Há alguns anos atrás, minha esposa, em meio a uma crise que nos abalou profundamente, teve o texto de Romanos 5 como algo que a sustentou. Um dia ela me mostrou o texto e este passou a ser um marco na minha trajetória de vida, e com certeza da dela. O texto aponta para um convite: fiquem de pé e exultem na esperança. Muito semelhante ao convite do Salmo 100. Um convite não a uma exaltação alienada, mas baseada em uma razão concreta: termos sido recebidos com portas abertas, termos livre acesso a Deus, havermos sido feitos por Ele e escolhidos como seu povo, e ter sido trazidos até onde fomos por sua graça. E isso é motivo para pular, ficar em pé e gritar em adoração.
Mas ai ele fala uma coisa totalmente fora de moda em nosso tempo: Façam a mesma coisa quando estiverem totalmente cercados de problemas por todos os lados, porque nós sabemos como os problemas podem desenvolver uma apaixonada paciência em nós, e como a paciência forja em nós a virtude da têmpera do aço, mantendo-nos alertas para o que Deus fará a seguir. E em alerta expectativa como essa, nós nunca seremos decepcionados, bem ao contrário – nós prepararemos reservatórios que não serão suficientes para conter tudo o que Deus generosamente preparou para nós pelo seu Espírito Santo.

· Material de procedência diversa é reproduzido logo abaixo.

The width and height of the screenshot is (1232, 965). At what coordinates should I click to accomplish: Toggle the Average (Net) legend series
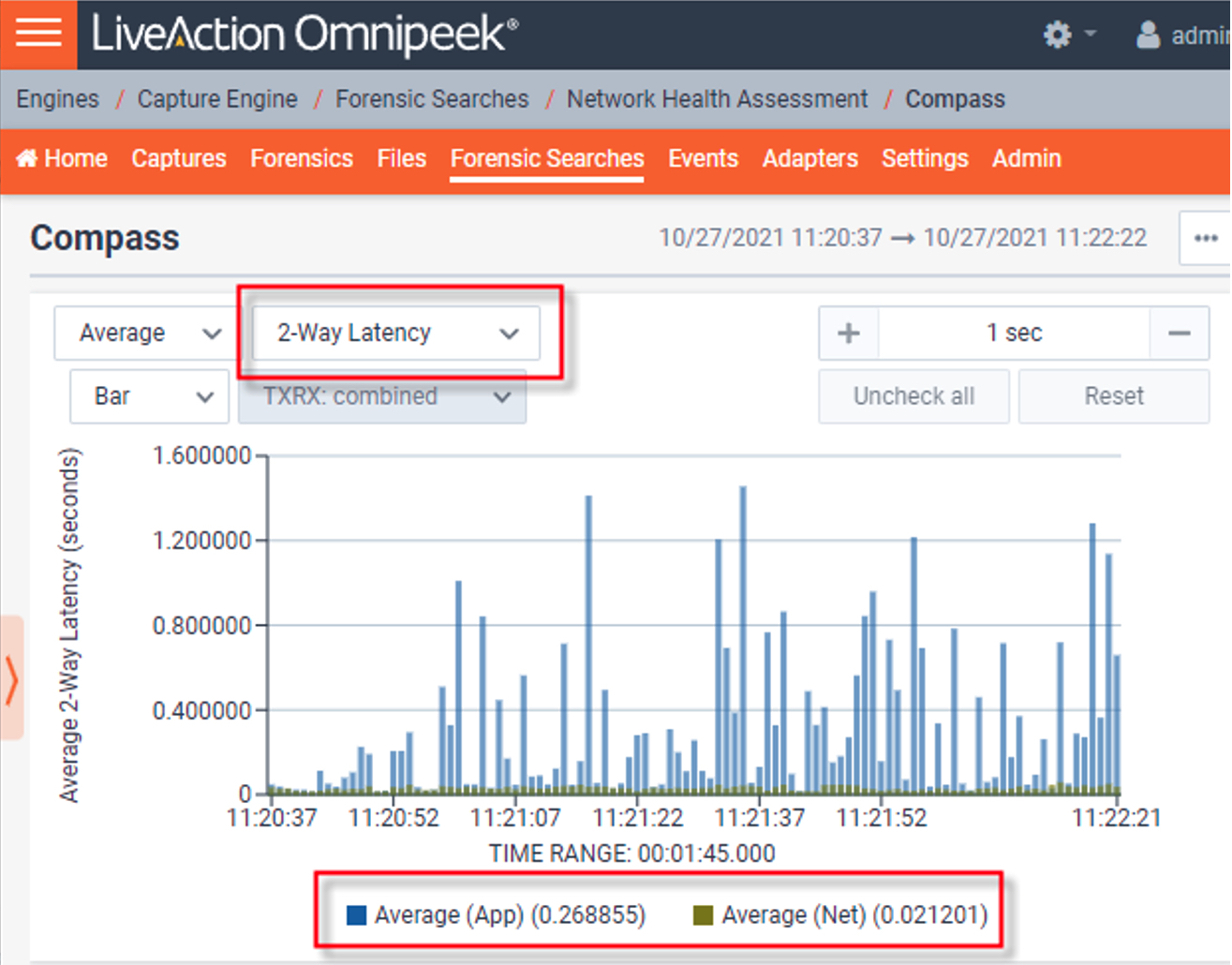coord(853,914)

Filhos da sociedade da anestesia, perdemos, e não damos a nossos filhos, a oportunidade de acolher o sofrimento como parte da vida. Retiramos limites e restrições, facilitamos e gostamos que nos facilitem tudo, removemos as tensões, damos todas as condições possíveis, fugimos do sofrimento, buscamos a tranqüilidade, nos adaptamos ao mundo, não nos submetemos a longos períodos de espera. E, ao contrário do que se poderia esperar, não vemos pessoas mais felizes, mas cada dia mais pessoas deprimidas.
Temos tudo, protegemo-nos de tudo para não sofrer, e com isso geramos um estado geral de desesperança e apatia.
Encarar o sofrimento e a angústia como parte da vida, e não como exceção a ela, forja em nós uma tremenda expectativa para saber o que Deus fará a seguir, sentimento também conhecido como ESPERANÇA.
O povo de Israel, ao ser feito povo de Deus, passou pela opressão do Egito, pela angústia diante do mar, e depois por um deserto sem fim. Foi daí que surgiu a esperança, foi no fim dele que perceberam que um milagre havia acontecido debaixo de seus pés: Suas sandálias duraram 40 anos. Foi na dureza de caminhar no deserto e de passar por tudo aquilo que surgiu a expectativa de sempre ver qual vai ser a próxima boa surpresa de Deus – fosse água da rocha, maná ou a cura de doenças. A confiança nele e a capacidade de passar por tudo que passou o povo judeu, veio destas vivências e não de uma vida cômoda, segura, protegida e reservada de passar dificuldades.
Só quem anda no deserto, e tem coragem para seguir em frente vai poder viver a experiência de sandálias que nunca se desgastam. Quem evitar andar para não gastar as sandálias, não as gastará, mas não as verá durar milagrosamente, nem chegará a lugar nenhum
Um comentário:
Oi Claudio
Adorei o texto, você voltou com a corda toda. Foi profundo, é isto mesmo que está acontecendo, uma anestesia,uma apatia geral. Os jovens pederam a vontade de lutar, é um desanimo total. Gosto quando traz o evangelho para nossa realidade pois assim ele se torna usual, prático. Já encaminhei para vários amigos pode contar comigo.